20:23 Both sides were in the wrong. But God as it were lead the idolatrous and hypocritical Israelites further down the downward spiral. We learn from this that division amongst God’s people is in a sense sent from Him in the sense that He confirms divisive brethren in their position they wish to adopt, and even uses it to destroy communities which displease Him. Even with Gentile nations, His preferred manner of destroying their armies was to turn their swords against themselves.
21:2 This repentance of people who had many other weaknesses in their lives is similar to the situation in 17:1-4. It shows there is a religious conscience in people, no matter how far they stray from God. We should bear this in mind when we become discouraged in our preaching by the thought that ‘nobody’s interested’. People are, passively.
21:4 Peace offerings were offered in times of Israel's sadness and defeat (see too 20:26). In our traumas of life, we need to remember that the only thing that matters is our peace with God, the joyful fact that we have nothing separating us. As Israel made their peace offerings at those times, so we too should consider the possibility of breaking bread, perhaps alone, as we meet the desperate traumas of our lives.
21:5 Israel made oaths before Yahweh which they didn’t keep and yet God worked through their failure in order to preserve His people... we see here how God works through human self-righteousness, failure and hypocrisy, in order to do His work and save people. We likewise shouldn’t totally turn away from those guilty of such things but try to patiently work through them still to God’s glory.

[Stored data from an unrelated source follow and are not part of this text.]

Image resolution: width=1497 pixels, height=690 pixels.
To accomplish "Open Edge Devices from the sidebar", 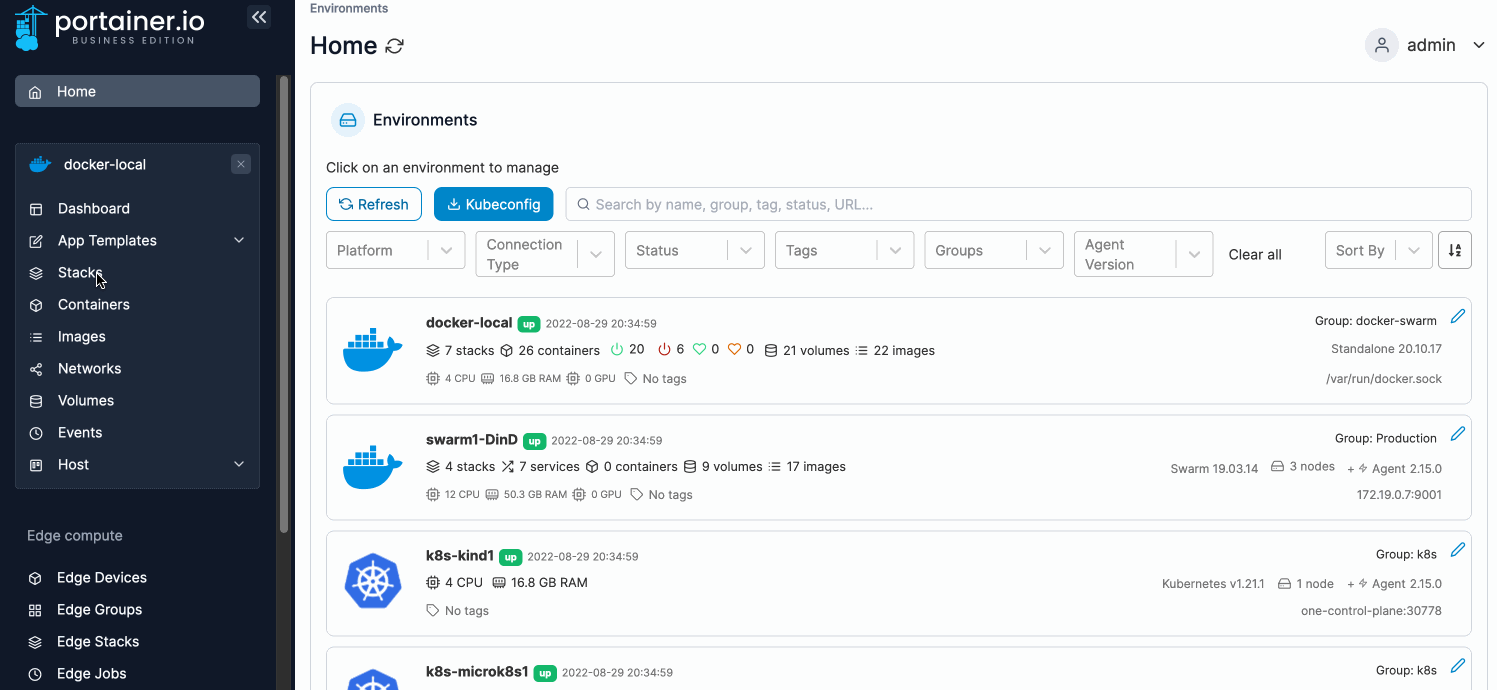I will point(101,577).
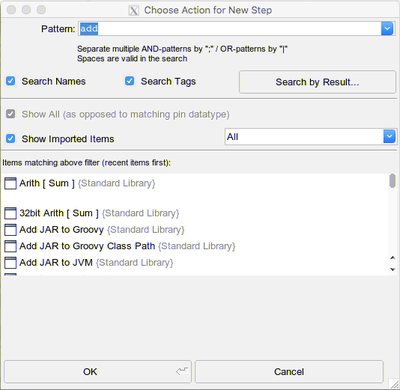Viewport: 400px width, 390px height.
Task: Open the Pattern history dropdown arrow
Action: (x=387, y=29)
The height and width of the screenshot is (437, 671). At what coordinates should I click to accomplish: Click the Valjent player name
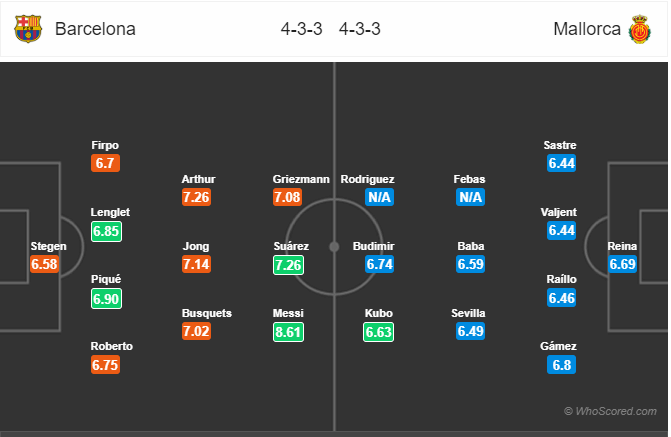pyautogui.click(x=558, y=212)
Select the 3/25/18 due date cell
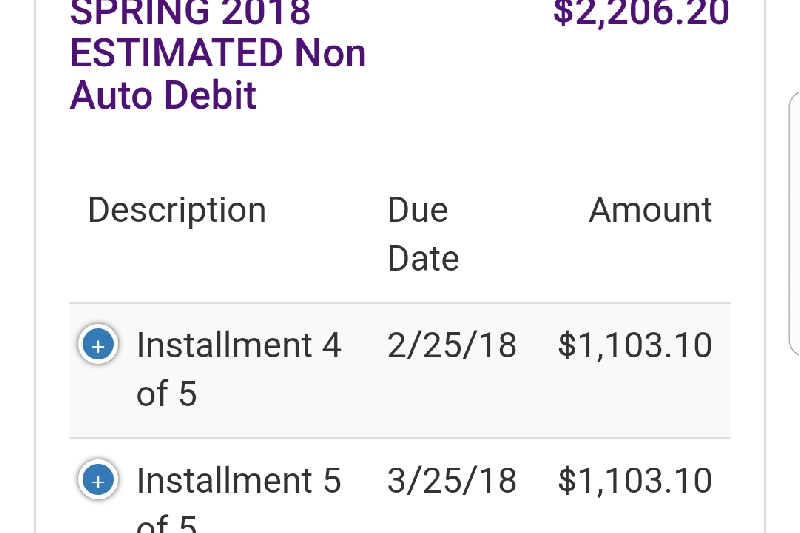This screenshot has width=800, height=533. tap(452, 480)
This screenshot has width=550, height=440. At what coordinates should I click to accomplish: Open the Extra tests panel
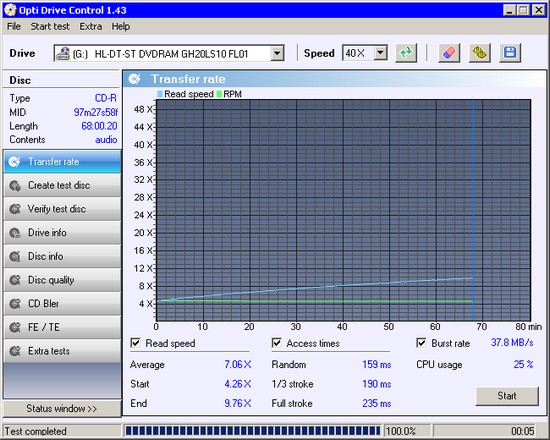[x=62, y=351]
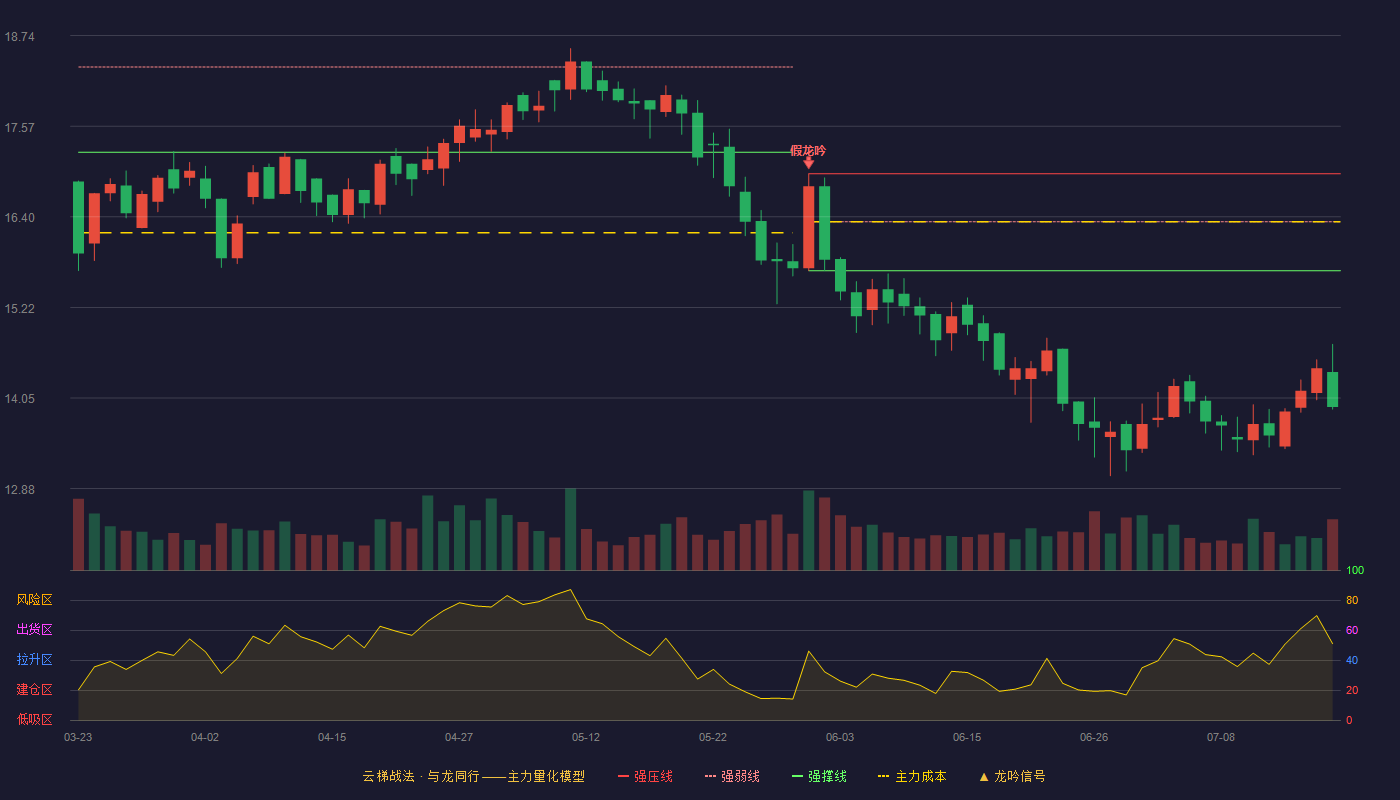
Task: Toggle the 主力成本 legend entry
Action: pos(912,776)
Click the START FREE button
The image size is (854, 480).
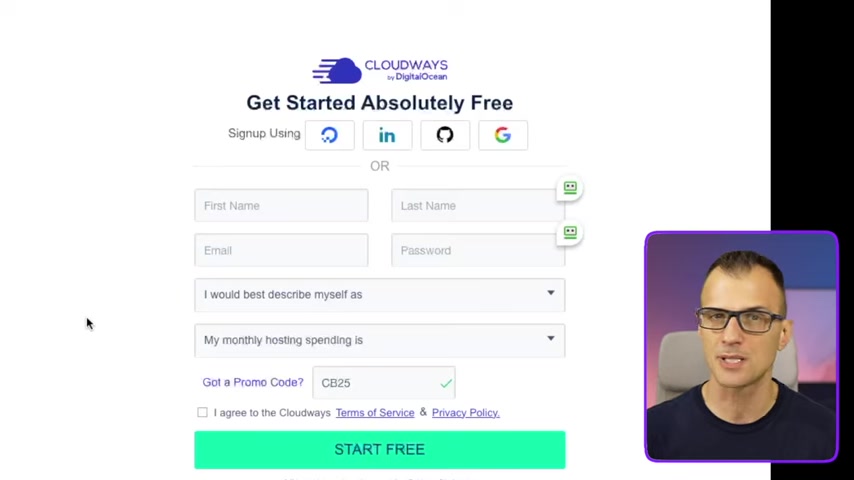tap(380, 449)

21:24 Each man did that which was right in his own eyes- It was right that there was no human king in Israel, because God was their king. This statement may therefore not be a criticism, but rather an observation- that in the absence of a human king, the people were to make their own personal decisions about what was right and wrong, just as we should. The sad thing was that Israel turned away from God’s word and therefore lost a correct sense of right and wrong.